Minds might be in the gutter, but the sales of dirty e-books certainly are not. Book-selling powerhouses such as Amazon and Barnes & Noble are raking in major profits from the sleazier online titles and genres that readers can absorb behind the privacy of tablet screens.
In 2012, romance and erotica topped revenue charts with $1.4 billion in sales. However, the profit tactic has left the book retailers in one of those Fifty Shades of Grey areas. Despite the revenue benefits of the taboo genre, Amazon and B&N appear to be on the fence themselves in regards to the promotion of erotic fiction. A 2010 pedophilia guide sold on Amazon finally got pulled by the online retailer after the illicit subject matter sparked controversy. But in lieu of the book’s eventual removal from the site, Amazon released a statement shortly after defending its decision to offer the item:
Amazon believes it is censorship not to sell certain books simply because we or others believe their message is objectionable. Amazon does not support or promote hatred or criminal acts, however, we do support the right of every individual to make their own purchasing decisions.
The economics of erotica have never been a real question: sex sells. And maybe 50 Shades of Grey is to blame—the 2011 novel featuring a naive college graduate’s relationship with a BDSM-obsessed business mogul—as it sparked a more recent wildfire-like spread of naughty fiction fascination. But the levels of provocative seem to go way beyond the bondage/dominatrix realm; Amazon keyword searches reach the furthest ends of the sexual spectrum, including pedophilia, bestiality, and incest.
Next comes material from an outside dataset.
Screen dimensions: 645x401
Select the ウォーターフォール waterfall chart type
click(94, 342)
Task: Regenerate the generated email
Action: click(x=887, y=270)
Although successful sales numbers might help disputable titles avoid a ban, they do not overpower the decision-making ultimately determined by retailer representatives. Both Amazon and B&N have appeared to strip their bestseller lists of several erotica books. As an alternative, erotic novels with warranting sales can appear in the top 100 online, a B&N spokeswoman told the New York Post.